### DATASET ENTRIES
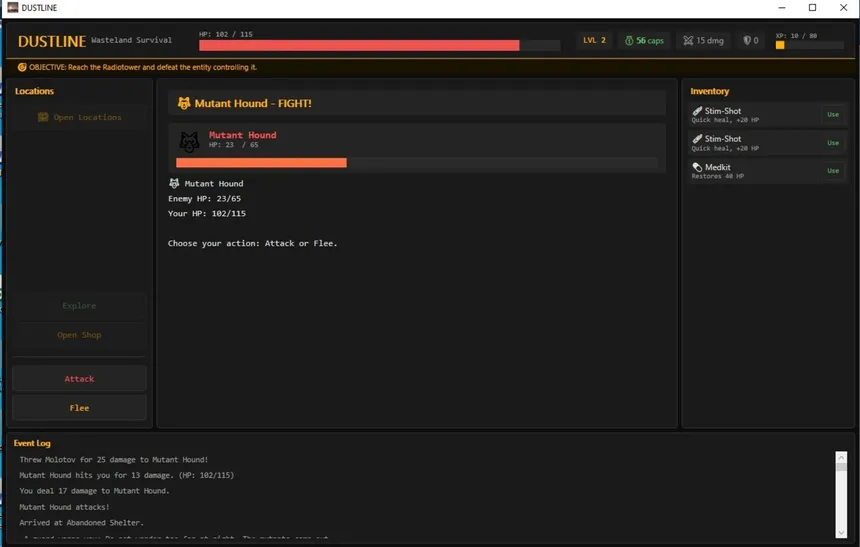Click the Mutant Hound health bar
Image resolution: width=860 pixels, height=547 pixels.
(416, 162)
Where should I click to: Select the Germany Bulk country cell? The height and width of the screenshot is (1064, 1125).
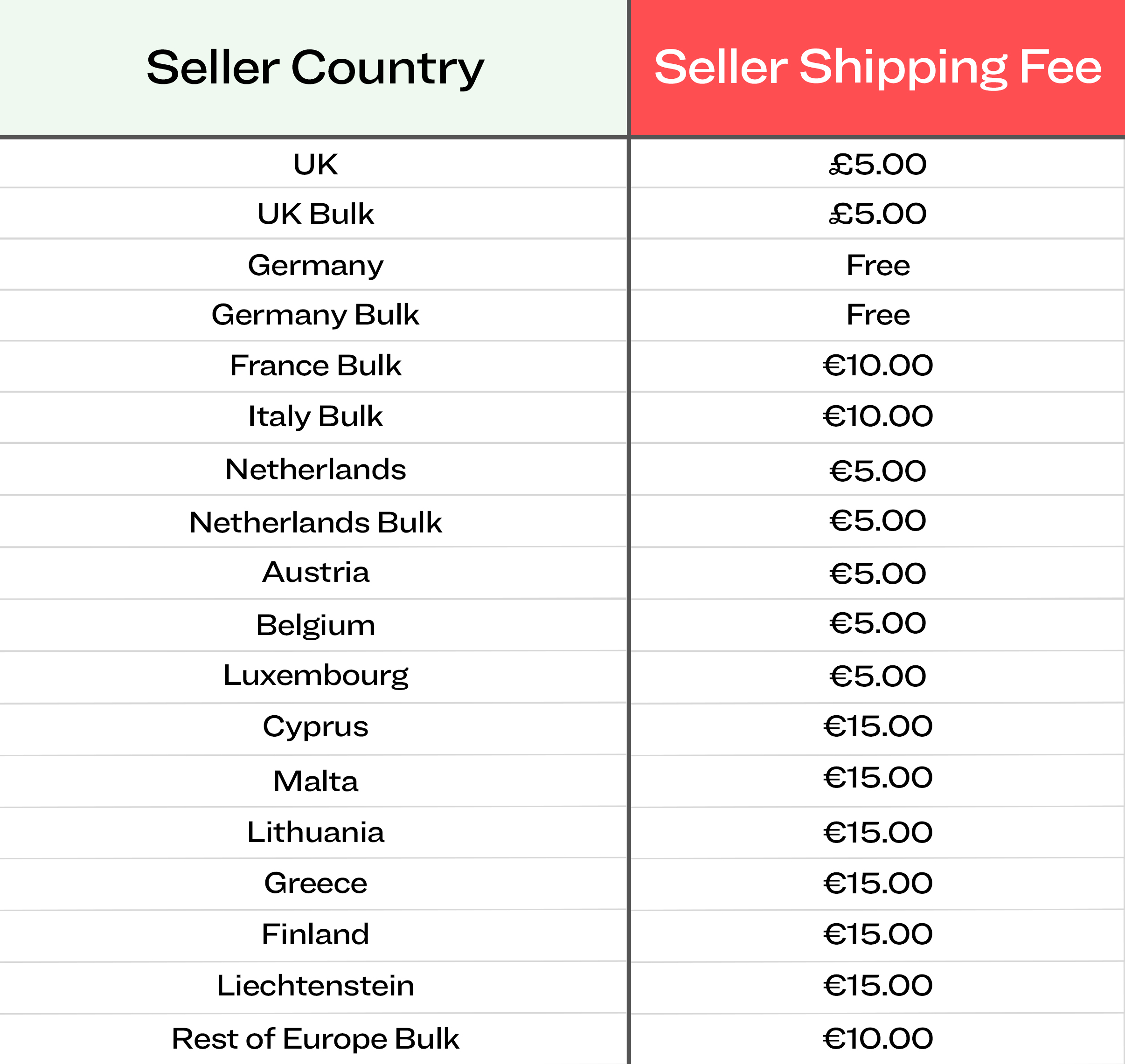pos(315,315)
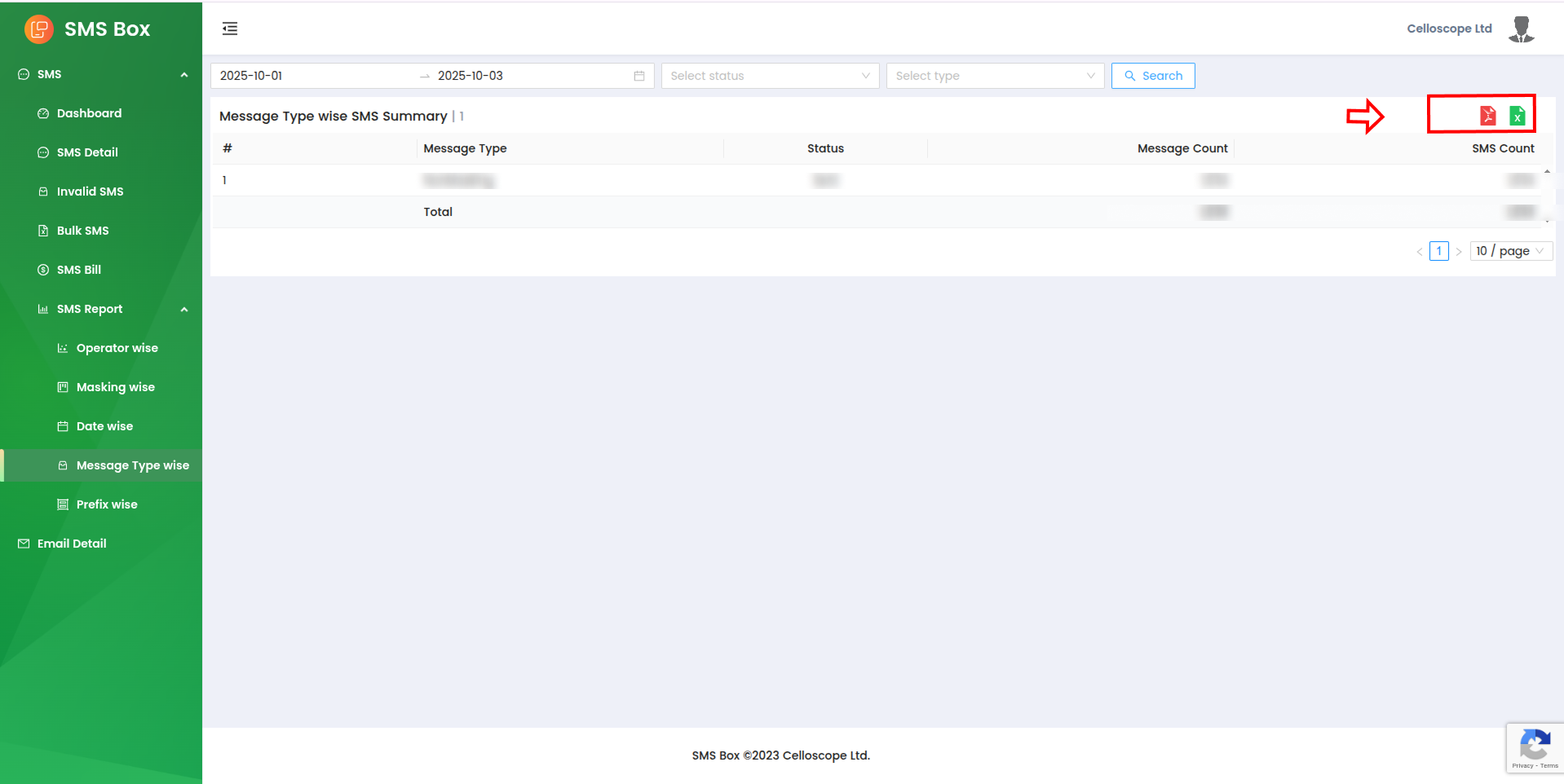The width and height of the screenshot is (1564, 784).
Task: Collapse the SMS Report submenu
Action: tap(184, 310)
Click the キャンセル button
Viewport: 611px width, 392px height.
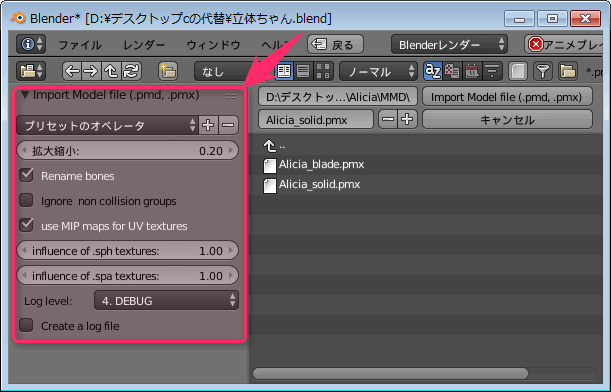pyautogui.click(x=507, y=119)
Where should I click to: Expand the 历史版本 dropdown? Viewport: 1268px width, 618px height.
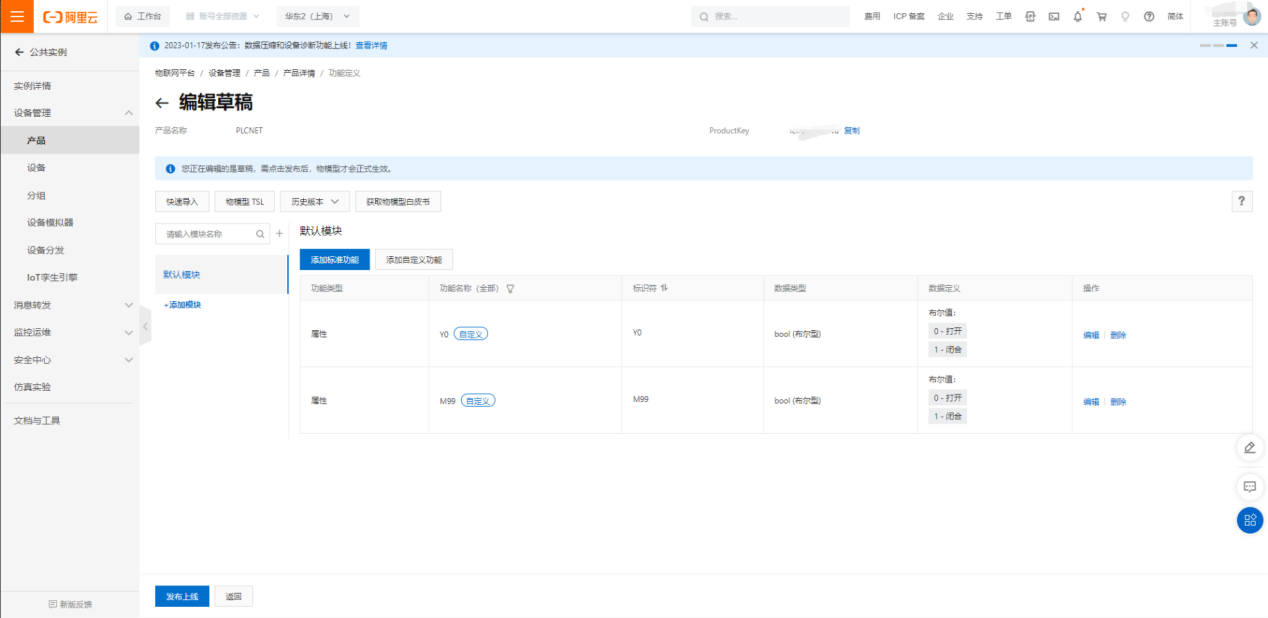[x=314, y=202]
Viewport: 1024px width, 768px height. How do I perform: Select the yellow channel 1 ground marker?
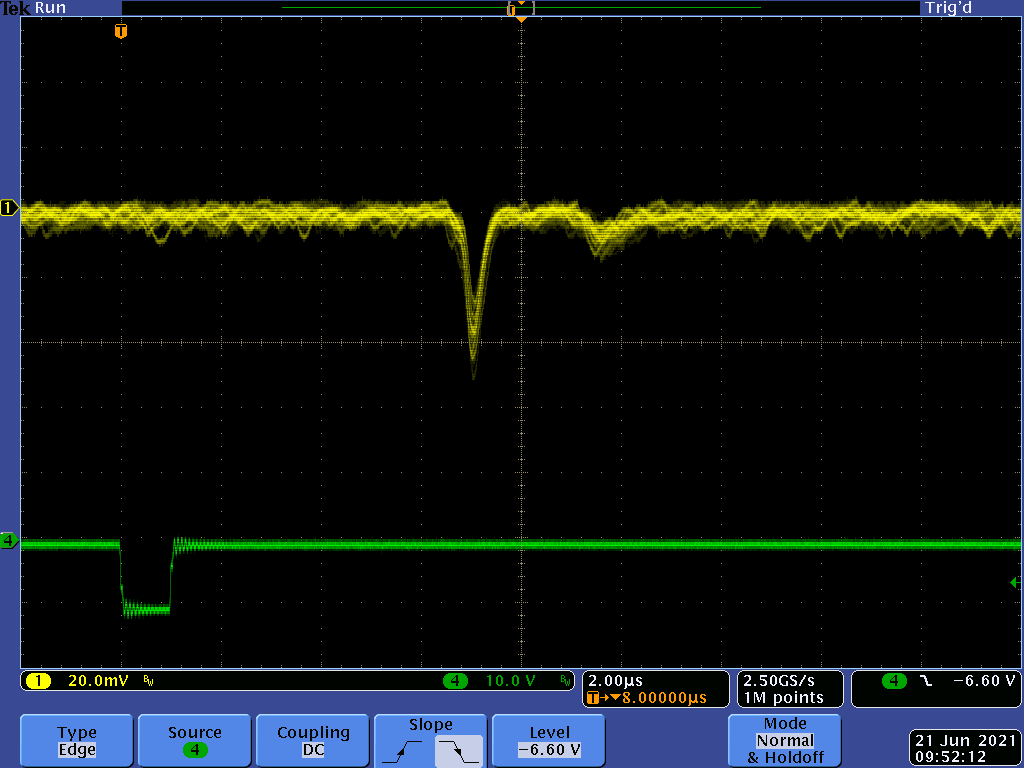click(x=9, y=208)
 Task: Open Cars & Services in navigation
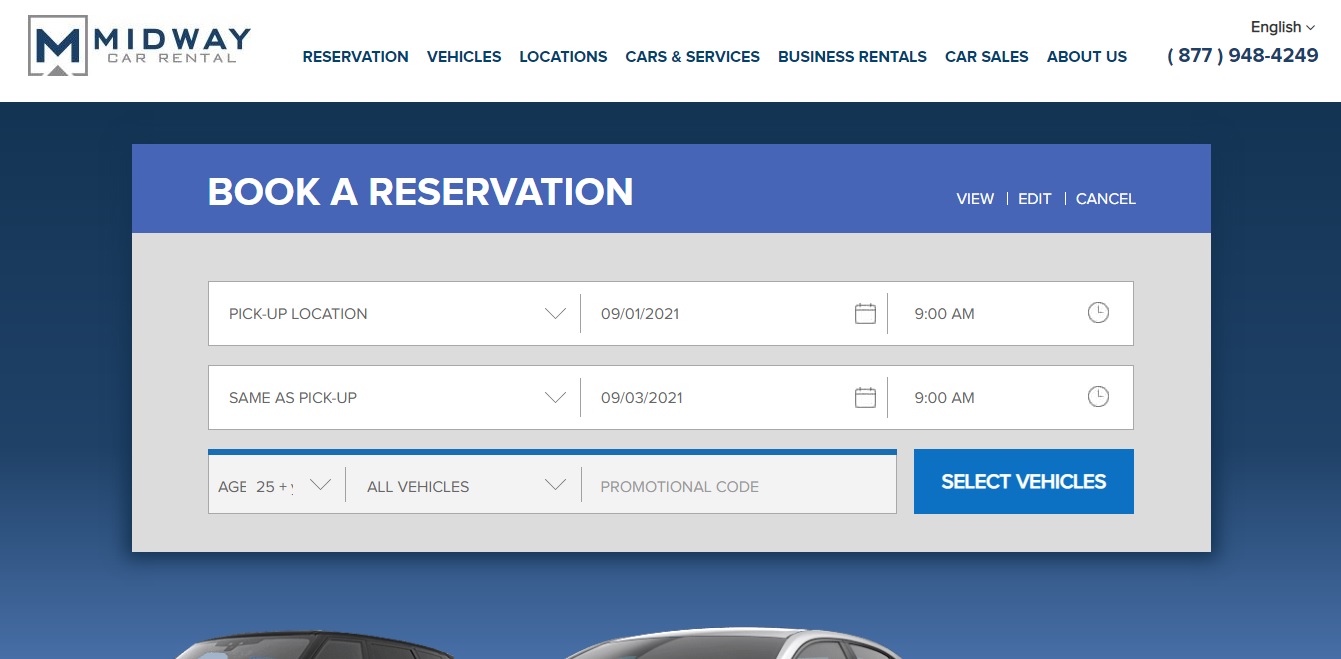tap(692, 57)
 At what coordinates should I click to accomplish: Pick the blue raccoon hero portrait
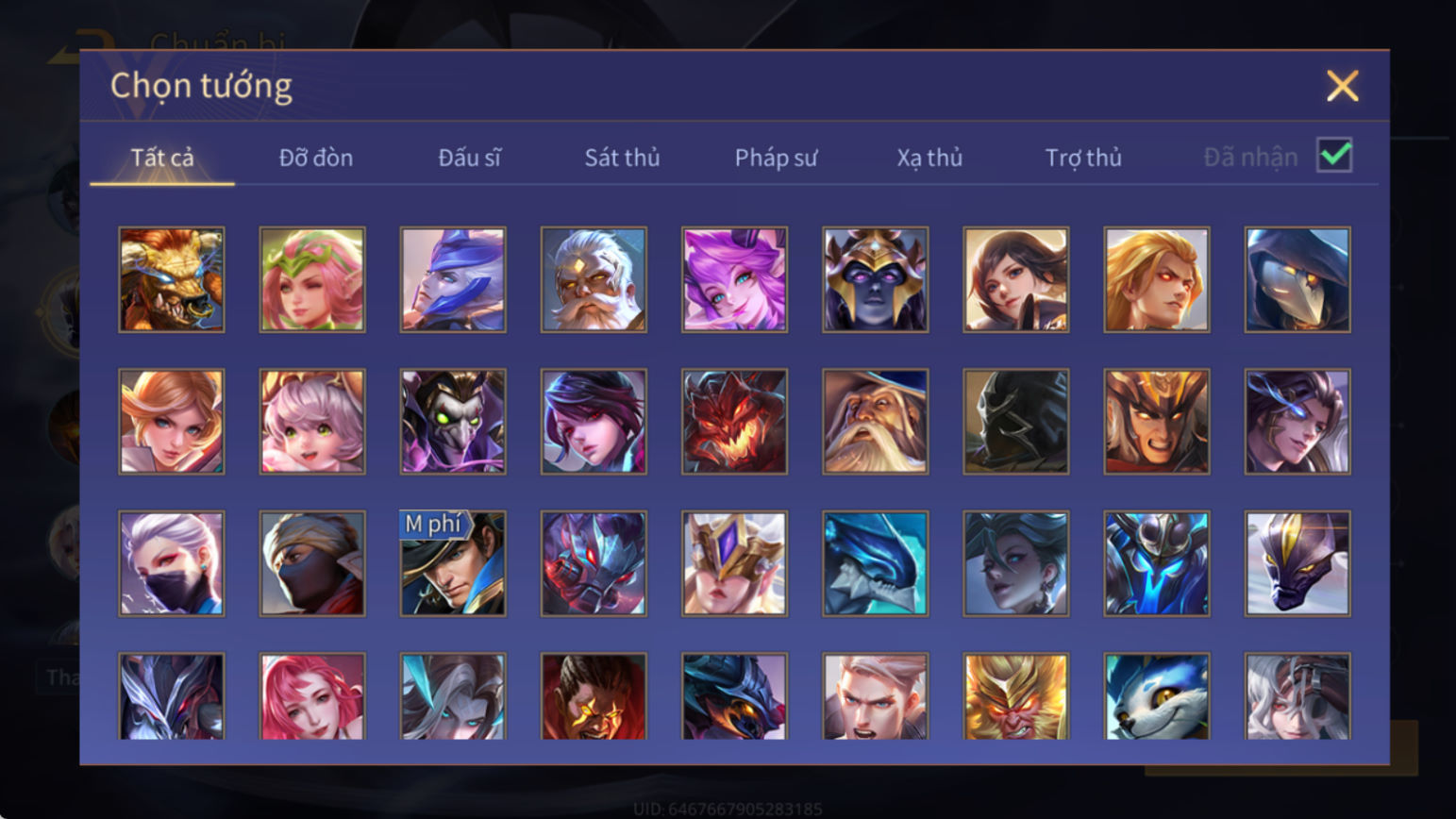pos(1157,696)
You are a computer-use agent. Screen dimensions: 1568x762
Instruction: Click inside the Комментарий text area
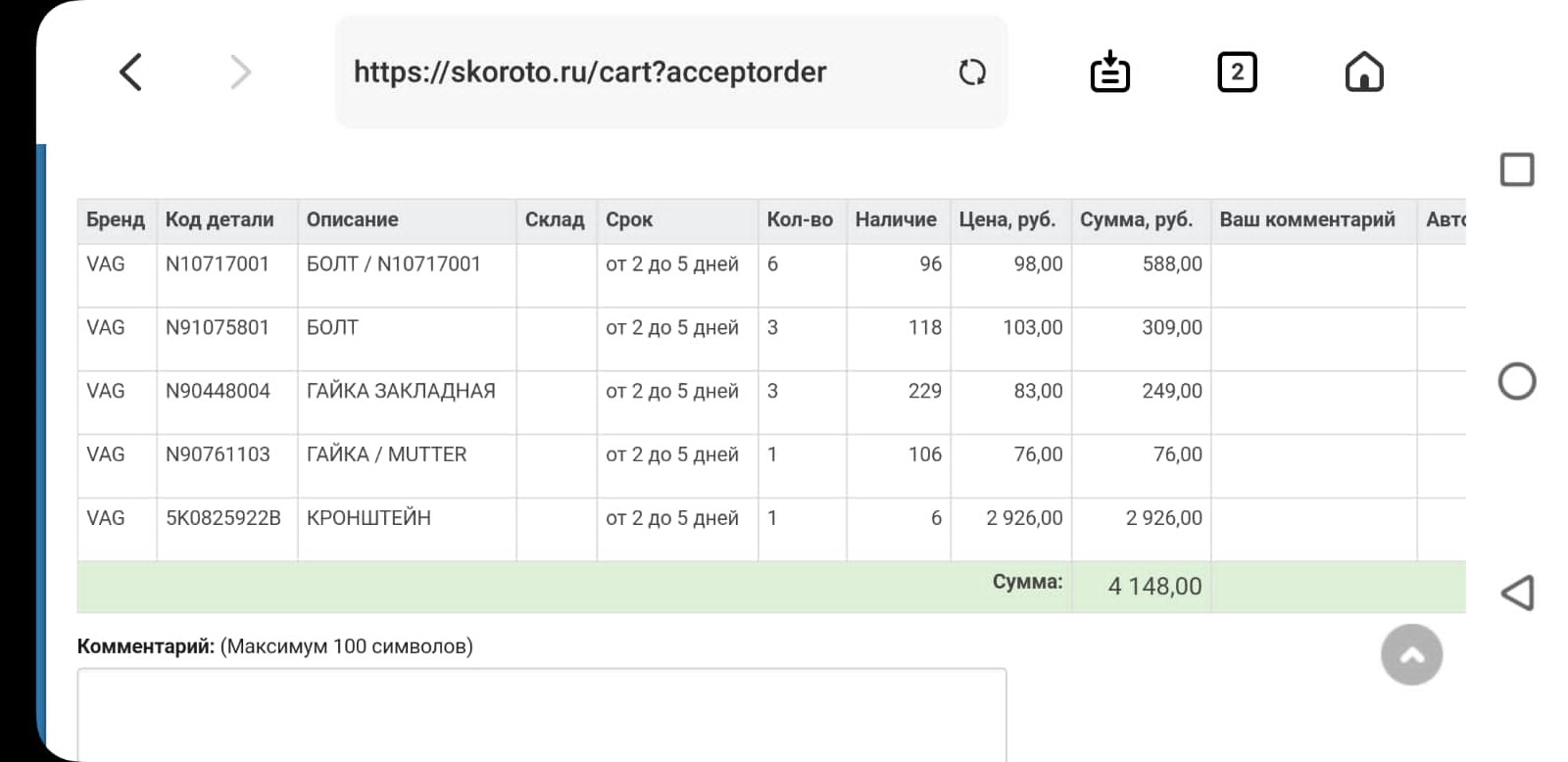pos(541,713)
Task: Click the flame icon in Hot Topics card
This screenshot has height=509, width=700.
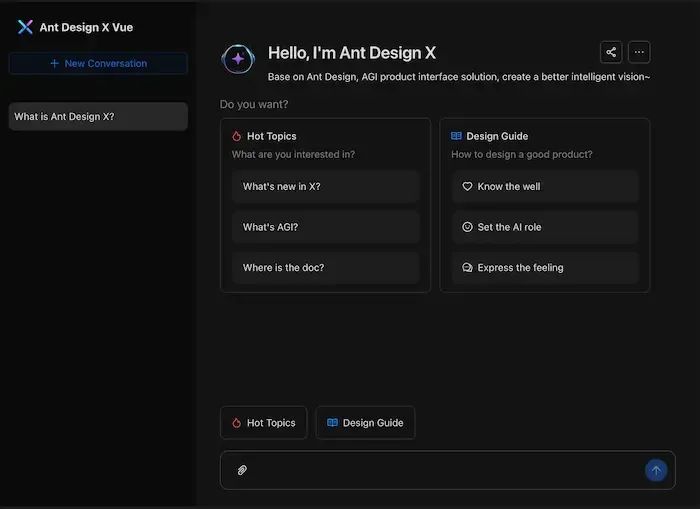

### TASK
Exclude all pictures and reproduce verbatim the lines running from the line that contains "Where should I click to: Select" to the end of the data above, both ends included.

### ANSWER
Where should I click to: Select the Germany Bulk country cell? The height and width of the screenshot is (1064, 1125).
pos(315,315)
The width and height of the screenshot is (1564, 784).
Task: Collapse the SMS Report submenu
Action: tap(184, 310)
Click the キャンセル button
Viewport: 611px width, 392px height.
pyautogui.click(x=507, y=119)
Where should I click to: Expand the 历史版本 dropdown? Viewport: 1268px width, 618px height.
[x=314, y=202]
Viewport: 1024px width, 768px height. How do I perform: Select the yellow channel 1 ground marker?
click(x=9, y=208)
 Task: Open Cars & Services in navigation
tap(692, 57)
 At what coordinates should I click to accomplish: Pick the blue raccoon hero portrait
pos(1157,696)
You are a computer-use agent. Screen dimensions: 1568x762
Instruction: Click inside the Комментарий text area
pos(541,713)
Task: Click the flame icon in Hot Topics card
This screenshot has height=509, width=700.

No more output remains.